Ones To Watch in 2018: The Memory Chamber Holly Cave

Publication Date: February 2018 from Quercus

Source: Review Copy

Isobel has it all: her dream job, an immaculate home and a steady relationship. Life, and even death, is completely under her control. For Isobel’s generation death no longer means oblivion, thanks to firms like her employer, Oakley Associates. Isobel is their top heaven architect, crafting perfect afterlives for her clients built from the memories they treasure most.

Then Isobel meets handsome client, Jarek. Suddenly her disciplined life gives way to something passionate and extreme, and Isobel jeopardises everything to embark on an affair with a terminally-ill – and married – man.

When Jarek dies and becomes the prime suspect in a murder that took place before his death, Isobel is forced to prove his innocence.
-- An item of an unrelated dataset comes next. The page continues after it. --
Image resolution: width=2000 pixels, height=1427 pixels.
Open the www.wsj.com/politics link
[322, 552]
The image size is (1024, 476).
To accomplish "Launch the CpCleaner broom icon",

But as she stumbles upon the darker side of the work she so passionately believes in, she can trust no one with what she finds.

Set in the near-future, this thrilling and original story vaults the reader into a world that is terrifyingly close to our own, where we can avoid everything we fear – even death itself. But can we ever escape the truth?
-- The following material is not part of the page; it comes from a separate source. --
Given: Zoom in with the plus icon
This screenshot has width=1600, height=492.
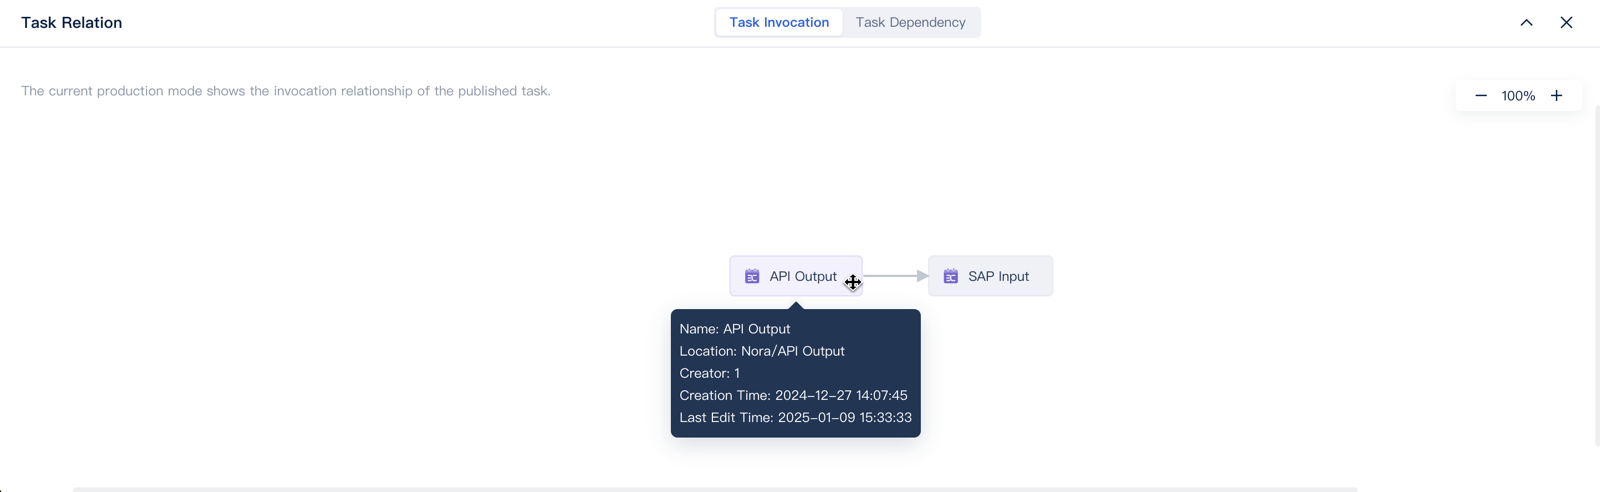Looking at the screenshot, I should coord(1557,96).
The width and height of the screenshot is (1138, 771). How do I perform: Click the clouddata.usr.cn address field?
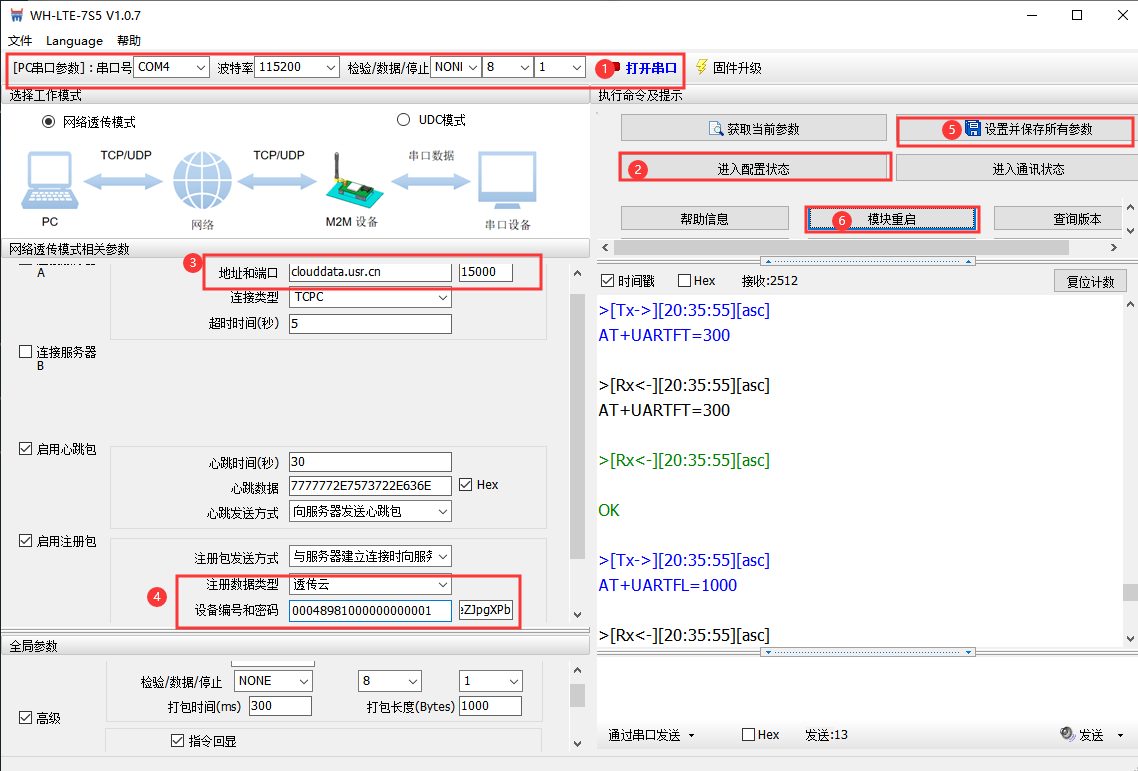369,272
The Memory Chamber is a clever speculative fiction novel imagining a future in which you can create your own Heaven – if of course you can afford it and if you are lucky enough to get an appointment with someone like our main protagonist Isobel, who crafts heaven’s for a living and is damned good at it. The technology however does have its quirks and when she is thrown into a passionate affair followed by a murder enquiry things get much less heavenly and far more hellish.

The Memory Chamber has an intelligent and emotive premise – Holly Cave digs deep into the morally blurred world that Isobel lives in, creating a character that is not always easy to like but endlessly intriguing. The scientific speculation feels very authentic and entirely possible, what engaged me about this was Isobel’s distinct love for what she does, her utter belief in it, then watching that belief slowly picked at around the edges leaving her unsure of everything. At the same time she is dealing with a loss and as the story progresses you see the many layers to that loss and how it affects her judgment. As a main protagonist she is beautifully characterised and you are with her all the way.
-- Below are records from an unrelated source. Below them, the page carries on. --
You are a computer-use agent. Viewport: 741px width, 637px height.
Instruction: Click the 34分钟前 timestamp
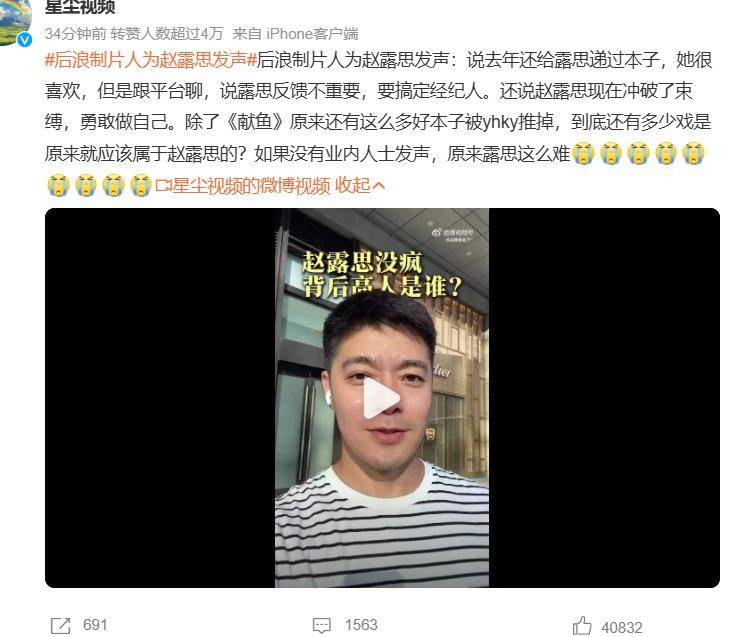point(76,34)
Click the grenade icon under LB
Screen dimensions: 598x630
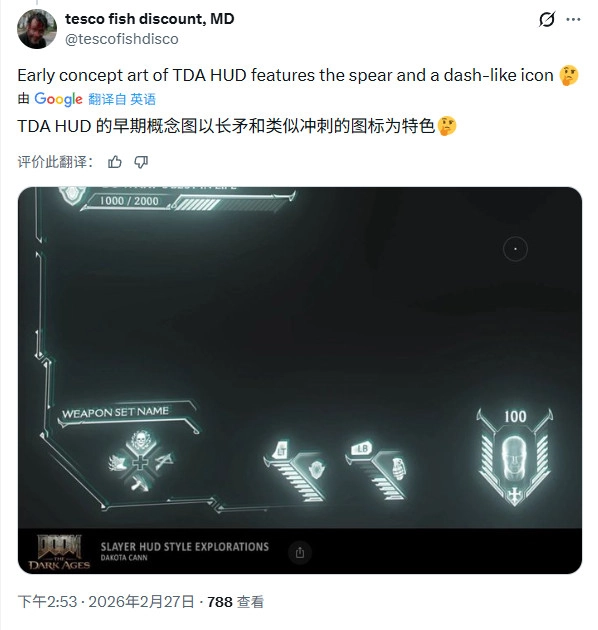click(398, 468)
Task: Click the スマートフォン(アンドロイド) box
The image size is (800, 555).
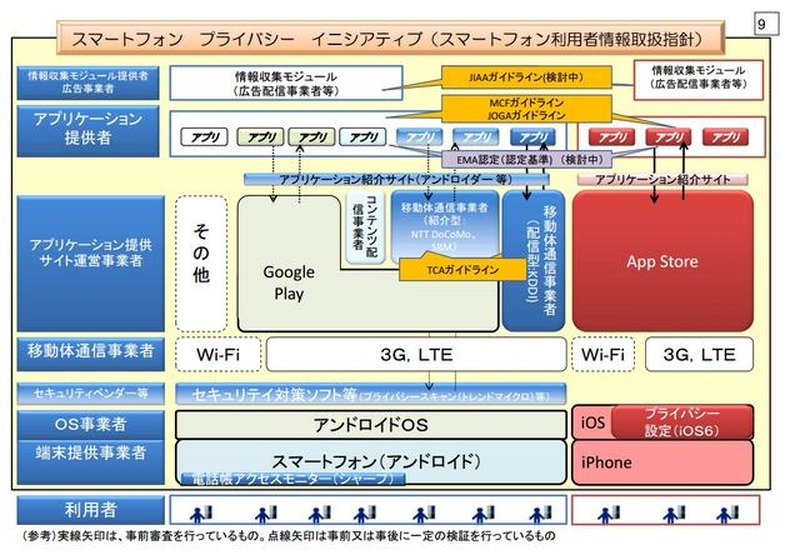Action: coord(372,461)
The world building is gently immersive – we don’t have endless explanations just a considered understanding as we get to know the people that live there, this is a slow beautiful burn of a story that has a rather poignant and moving feel to it – after all we would all like to be sure of what comes after life wouldn’t we?

Overall a genuinely captivating story with a dark heart and an intricately drawn world not that far from our own.

Recommended.

You can find out more and follow Holly on Twitter. If this sounds like your cup of tea you can pre-order The Memory Chamber now.

Happy Reading!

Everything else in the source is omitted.